**Description of the task:**
Using the text on removing a flying bridge, decide whether each statement agrees with it, answering yes or no and quoting the words of the text that settle it: 1. On the GB tri-cabins, the flying bridge helps the superstructure follow the sheerline of the hull. 2. The GB32 that had its flying bridge removed has an aft cabin. 3. The top of the main cabin is often curved to match the sheerline.

**Text shown:**
From an aesthetic viewpoint there is something else to consider regarding removing a flying bridge. On some boats--- the GB tri-cabins among them--- the flying bridge helps the superstructure of the boat follow the sheerline of the hull. It "raises" the front of the cabin to complement the rise in the sheerline at the bow. The top of the main cabin itself is often straight, which makes construction easier and less expensive.

Removing the flying bridge from a boat like this creates two lines that do not always complement each other. The main cabin roofline is straight, while the hull sheerline is curved up. On some boats this works okay, on others it doesn't.

The other consideration is the aft cabin.* While I think the GB32 that had its flying bridge removed looks like it was deliberately designed that way from the outset and is a very good looking boat, I think the Monk pictured at the beginning of this thread has suffered aesthetically from having the flying bridge removed. With no flying bridge to balance it, the aft cabin now looks awkward, like an added-on afterthought. One reason removing the bridge from the GB32 works so well is that there is no aft cabin on this boat.

**Raw data:**
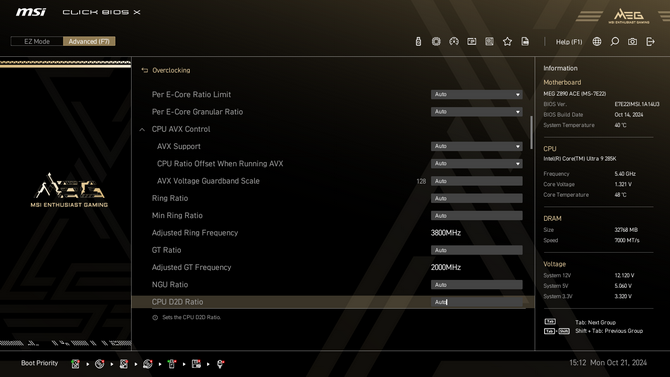The image size is (670, 377).
Task: Open Per E-Core Ratio Limit dropdown
Action: pos(476,94)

**Final result:**
1. Yes: "the GB tri-cabins among them--- the flying bridge helps the superstructure of the boat follow the sheerline of the hull"
2. No: "there is no aft cabin on this boat"
3. No: "The top of the main cabin itself is often straight"